Melwyn Crasto, head coach of Skechers Go Run Club in Mumbai, India, says that cold weather not only makes us lazy but also slows down the weight loss process due to less sweat secretion. Therefore, physical training becomes even more important.
Some studies suggest that walking 7,000 - 10,000 steps a day can help improve heart health and reduce the risk of dementia and cancer.
“But even walking fewer steps can have benefits,” health coach Crasto emphasizes, explaining that this includes a brisk 45-minute walk, indoor workouts like stretching, strength training, or yoga.
Getting enough physical activity not only helps fight the winter blues, but also promotes a healthy gut, supporting overall health during the colder months.
Health coach Melwyn Crasto offers this winter indoor treadmill workout strategy to beat the cold:
Warm up and stretch
Warming up before exercise is important, especially in winter. Exercising in cold weather puts you at risk of injury and respiratory illness. Therefore, you need to warm up your body.
Speed and incline adjustment
To help your body adapt to exercising in cold weather, you can start at a low level and slowly increase the speed and incline of the treadmill.

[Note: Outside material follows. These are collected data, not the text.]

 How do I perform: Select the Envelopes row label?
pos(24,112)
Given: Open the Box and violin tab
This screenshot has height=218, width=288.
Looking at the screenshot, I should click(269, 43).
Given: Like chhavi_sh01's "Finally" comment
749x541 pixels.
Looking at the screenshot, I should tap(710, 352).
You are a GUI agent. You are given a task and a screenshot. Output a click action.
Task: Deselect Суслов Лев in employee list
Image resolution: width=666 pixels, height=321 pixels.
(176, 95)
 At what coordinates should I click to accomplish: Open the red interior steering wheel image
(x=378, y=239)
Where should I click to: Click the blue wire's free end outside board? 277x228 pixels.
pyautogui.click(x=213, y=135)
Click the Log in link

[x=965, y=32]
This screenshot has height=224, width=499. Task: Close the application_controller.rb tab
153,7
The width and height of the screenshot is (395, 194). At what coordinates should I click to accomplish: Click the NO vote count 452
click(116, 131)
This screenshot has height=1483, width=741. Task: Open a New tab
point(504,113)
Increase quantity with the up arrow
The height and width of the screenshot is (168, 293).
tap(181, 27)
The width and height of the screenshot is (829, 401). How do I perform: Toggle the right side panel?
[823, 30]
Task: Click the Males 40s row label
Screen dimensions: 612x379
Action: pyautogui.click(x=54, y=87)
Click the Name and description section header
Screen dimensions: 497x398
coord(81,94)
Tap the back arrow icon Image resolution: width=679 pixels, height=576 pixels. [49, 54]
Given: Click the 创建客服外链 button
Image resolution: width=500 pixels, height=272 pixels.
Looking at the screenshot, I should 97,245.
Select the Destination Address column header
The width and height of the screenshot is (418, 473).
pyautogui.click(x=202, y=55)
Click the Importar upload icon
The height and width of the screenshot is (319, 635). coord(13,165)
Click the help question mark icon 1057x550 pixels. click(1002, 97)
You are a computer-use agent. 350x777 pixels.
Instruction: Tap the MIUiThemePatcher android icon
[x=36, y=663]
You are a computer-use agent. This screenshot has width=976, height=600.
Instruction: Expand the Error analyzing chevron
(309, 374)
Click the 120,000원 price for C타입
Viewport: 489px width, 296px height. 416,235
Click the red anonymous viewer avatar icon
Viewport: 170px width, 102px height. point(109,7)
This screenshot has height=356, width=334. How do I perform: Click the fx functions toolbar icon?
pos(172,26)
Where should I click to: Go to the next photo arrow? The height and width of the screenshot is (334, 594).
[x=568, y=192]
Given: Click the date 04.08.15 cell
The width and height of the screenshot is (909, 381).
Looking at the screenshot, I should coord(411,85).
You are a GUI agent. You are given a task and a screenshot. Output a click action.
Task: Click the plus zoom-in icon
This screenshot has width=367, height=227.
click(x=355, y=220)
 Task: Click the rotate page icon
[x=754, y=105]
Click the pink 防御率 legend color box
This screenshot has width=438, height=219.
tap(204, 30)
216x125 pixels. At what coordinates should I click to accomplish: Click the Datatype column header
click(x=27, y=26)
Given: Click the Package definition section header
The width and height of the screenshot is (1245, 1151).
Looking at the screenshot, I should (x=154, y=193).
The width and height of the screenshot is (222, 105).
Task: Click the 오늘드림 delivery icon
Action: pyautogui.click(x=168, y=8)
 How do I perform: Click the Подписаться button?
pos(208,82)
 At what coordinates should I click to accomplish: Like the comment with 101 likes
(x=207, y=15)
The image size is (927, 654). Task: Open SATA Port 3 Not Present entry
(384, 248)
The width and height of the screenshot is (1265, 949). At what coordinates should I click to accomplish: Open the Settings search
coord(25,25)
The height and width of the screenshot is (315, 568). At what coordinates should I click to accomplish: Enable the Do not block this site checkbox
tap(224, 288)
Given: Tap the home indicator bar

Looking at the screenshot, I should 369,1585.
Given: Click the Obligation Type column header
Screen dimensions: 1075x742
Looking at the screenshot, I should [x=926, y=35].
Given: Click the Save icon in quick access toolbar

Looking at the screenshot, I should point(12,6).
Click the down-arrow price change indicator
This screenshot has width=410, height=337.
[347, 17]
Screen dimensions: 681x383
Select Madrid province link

After warming up for about 10 minutes, increase the incline of the treadmill by 15%. Do the exercise for one minute at your maximum jogging speed, then reduce the incline to zero and rest for one minute. Then, gradually increase each minute to increase your endurance according to this rule.
Walking puts less stress on your joints and works your lower body muscles. It helps improve cardiovascular health and promotes strong bones.
Maintain moisture and provide water
Even when exercising in a cold room, your body can still lose water through sweat. Make sure you drink enough water before, during, and after your workout to stay hydrated and avoid fatigue.
Listen to your body
Winter can make your body more susceptible to fatigue, so listen to how you feel and adjust your workout intensity if necessary. If you feel too tired, slow down or stop for a rest.
Do additional exercises
In addition to brisk walking or running, you can still incorporate additional exercises such as squats, lunges, or planks to strengthen your muscles and make your workout more diverse.